Even if we give her the benefit of the doubt and accept her argument that Bush tricked Congress into thinking they were just supporting a resolution to give him power to force U.N. inspections—and he did try that ruse—the truth is she also voted against the Oct. 2002 Levin Amendment, which contained a clause for “a new resolution of the United Nations Security Council” before a move to disarm Iraq. That would have kept Congress in charge of authorizing war. But it seems this ‘tested’, ‘ready’ candidate who says she’s the best to stand up to Republicans didn’t care to stand up during that test. (Her presidential campaign statement on this vote blames "the language of the Levin Amendment” as if it “would have made it the law of the land that the President could not act without Security Council approval.” Yet the amendment clearly stated the opposite by reiterating the U.S.’ right to self-defense. As does international law anyway.)

She has spent years trying to distance herself from her vote to authorize military force, but without going as far as Obama has in condemning the war. In Dec. 2006 she told ABC News “if we knew then what we know now there wouldn’t have been a vote”—implying that it was all a mistake, and perhaps that Bush would never have sought the authorization if he’d known there were no WMDs in Iraq.

Yet she made this excuse over a year and a half after “the Downing Street memos” were published in The Sunday Times (U.K.) on May 1, 2005. It’s very unlikely that Hillary was still unaware so long after their publication that memos of secret meetings between the Brits and the White House, several months before Congress’ vote on Iraq, revealed that “the intelligence and facts were being fixed around the policy” to invade. She certainly should have understood the significance of the July 23, 2002 memo which briefed the Prime Minister on the U.S. plan: “Military action was now seen as inevitable. Bush wanted to remove Saddam, through military action, justified by the conjunction of terrorism and WMD.” And she should have grasped that the lines in the memo which read “But the case was thin. Saddam was not threatening his neighbours, and his WMD capability was less than that of Libya, North Korea or Iran” were clear evidence that Bush already ‘knew then what we know now’.
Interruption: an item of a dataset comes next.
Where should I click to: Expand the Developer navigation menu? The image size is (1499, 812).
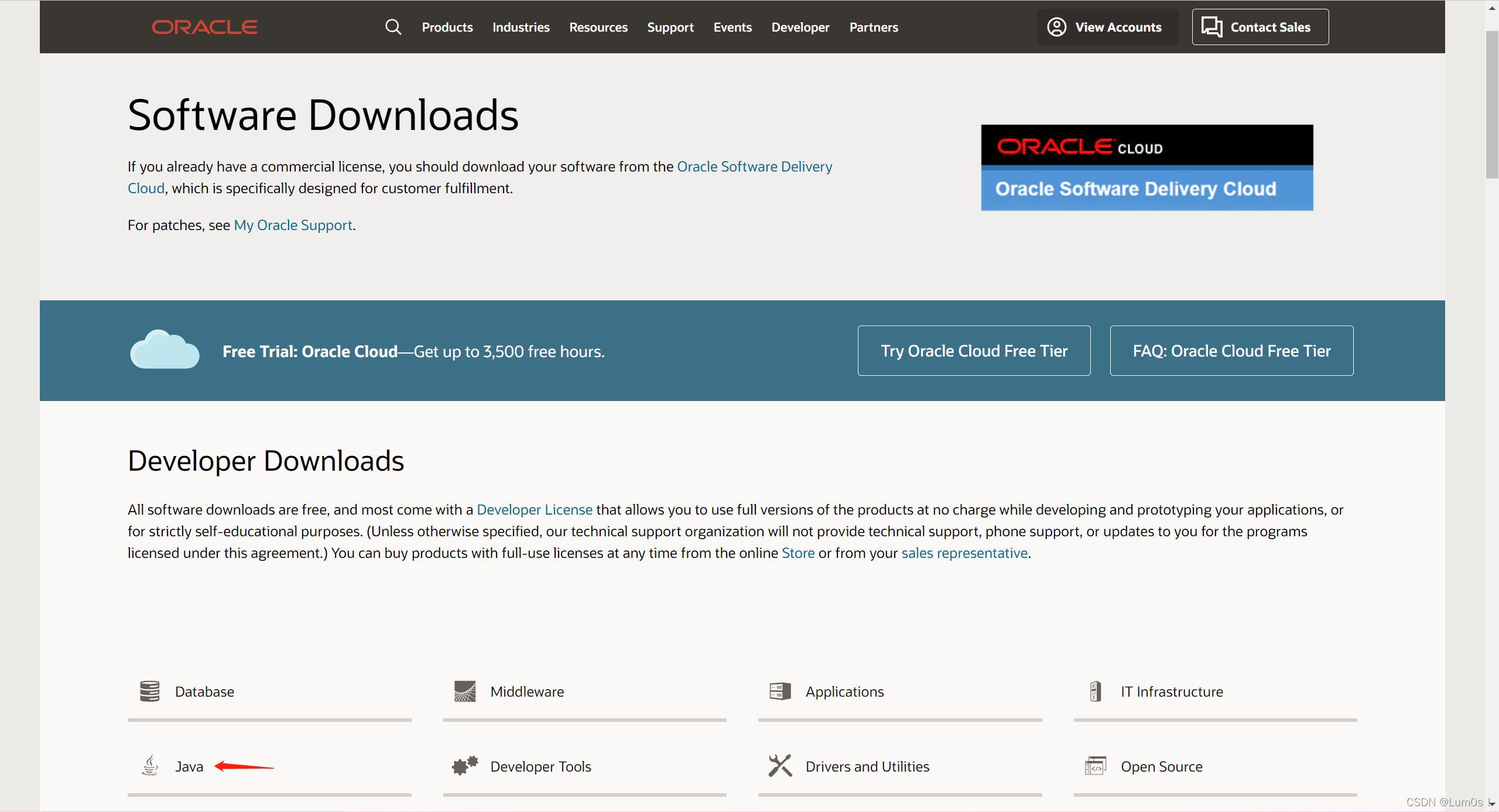click(800, 27)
She tried to stress once again, in the April 16th debate in Philadelphia, that she thinks she can fight the Republicans better than Obama can. Oh, when will she start? The DNC’s own website catalogues numerous allegations of improper relations between McCain and a variety of lobbyists – potentially powerful financial and political scandals – but does Clinton care? She praised McCain again at the debate on ABC, calling him ‘formidable’; while critiquing Obama’s associations with Rev. Wright and William Ayers under the cover that this is what “the Republicans will be raising.” When will she raise Democratic objections against them instead of Republican objections against a Democrat?